** Begin Text shown **
Creating New Markets for Canadian Fruit Growers and Processors
A family has owned a 25-acre cranberry bog for three generations. The family-run operation primarily sells to the processing market, with a small portion of the crop selling locally as fresh berries. While the majority of product is destined for the U.S. market, as with many industries across the country, cranberry exporters are keen to identify other potential markets to maximize commercial potential–and have been looking to Asia and the Pacific region for opportunities. Under the TPP, Canada’s cranberry industry will benefit from removal of existing tariffs in TPP countries such as Japan, Vietnam, Malaysia, New Zealand and Australia. In Japan, for example, elimination of tariffs of up to 16.8 percent on sweetened dried cranberries could translate into more Canadian exports. Streamlined processes at the border and trade-facilitating rules on non-tariff measures will also help support sales to TPP markets. This family is looking forward to the new opportunities the TPP will bring.
Wines and Spirits
The distilled spirits industry has a long history in Canada, and contributes significantly to the nation’s economy. Domestically and internationally, Canada continues to be known for producing Canadian whisky, a distinctive rye-flavoured, high-quality beverage.
For wines, Canada is recognized as a world-leader in the production of icewine. Forty-five per cent of Canada’s wine export revenues come from sales of icewine.
Trade Snapshot – Wine and Spirits
On average from 2012-2014, Canadian exports of wines and spirits to the TPP were worth $473.2 million annually.
TPP Agreement Highlights
Through tariff elimination, the TPP Agreement will significantly improve market access opportunities for Canada’s wines and spirits sector.
In Malaysia, duties of 58 Ringgit/litre will be eliminated within 15 years. In Vietnam, duties of 55 percent will be eliminated within 12 years. In Australia, duties of 5 percent will be eliminated upon entry into force.
Wine, Icewine and Sparkling Wine
In Japan, duties of up to 182 yen/litre will be eliminated within seven years. In Vietnam, duties of up to 59 percent will be eliminated within 11 years. In Malaysia, duties up to 23 ringgit/litre within 15 years. In Australia, duties of up to 5 percent will be eliminated immediately upon entry into force. In New Zealand, duties of up to 5 percent will be eliminated immediately upon entry into force.
Canadian producers and processors of agriculture and agri-food products in all regions of Canada will benefit from provisions that address both tariff and non-tariff barriers, including enhanced regulatory cooperation, provisions to address technical barriers to trade, and streamlined customs administration procedures that will save time and money at the border.
** End Text shown **
§ **Task brief**:
Update the TPP trade text between "Trade Snapshot –" and "and spirits sector.", inclusive, by replacing "market access opportunities" with "export prospects", and write out that whole stretch. The records that come next are separate material and have no connection to the text above.
** Begin Entries provided **
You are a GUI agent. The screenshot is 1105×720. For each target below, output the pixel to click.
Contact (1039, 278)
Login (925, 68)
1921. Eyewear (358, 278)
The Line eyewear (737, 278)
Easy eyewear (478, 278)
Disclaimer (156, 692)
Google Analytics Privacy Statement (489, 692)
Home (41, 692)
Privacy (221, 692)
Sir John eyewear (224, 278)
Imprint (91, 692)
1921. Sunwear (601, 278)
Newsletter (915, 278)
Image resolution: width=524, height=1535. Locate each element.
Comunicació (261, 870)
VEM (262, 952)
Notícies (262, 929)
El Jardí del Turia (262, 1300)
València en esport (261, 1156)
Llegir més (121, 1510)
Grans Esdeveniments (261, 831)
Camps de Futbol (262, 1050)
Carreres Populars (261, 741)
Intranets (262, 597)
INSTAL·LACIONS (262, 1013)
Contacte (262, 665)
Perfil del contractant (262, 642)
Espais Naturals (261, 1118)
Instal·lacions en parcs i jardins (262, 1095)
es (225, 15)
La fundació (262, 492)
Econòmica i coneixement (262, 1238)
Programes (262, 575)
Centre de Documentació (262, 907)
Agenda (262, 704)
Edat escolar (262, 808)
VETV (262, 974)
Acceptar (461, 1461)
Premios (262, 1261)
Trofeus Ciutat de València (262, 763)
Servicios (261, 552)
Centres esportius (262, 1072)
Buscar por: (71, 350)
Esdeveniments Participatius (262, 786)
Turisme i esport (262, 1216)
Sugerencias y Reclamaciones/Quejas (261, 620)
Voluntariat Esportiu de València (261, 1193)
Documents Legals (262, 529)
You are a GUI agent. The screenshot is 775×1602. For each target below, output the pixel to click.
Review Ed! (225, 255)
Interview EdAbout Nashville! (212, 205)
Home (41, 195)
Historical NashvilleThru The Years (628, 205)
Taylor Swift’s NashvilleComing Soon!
** End Entries provided **
§ **Output below**:
Trade Snapshot – Wine and Spirits
On average from 2012-2014, Canadian exports of wines and spirits to the TPP were worth $473.2 million annually.
TPP Agreement Highlights
Through tariff elimination, the TPP Agreement will significantly improve export prospects for Canada’s wines and spirits sector.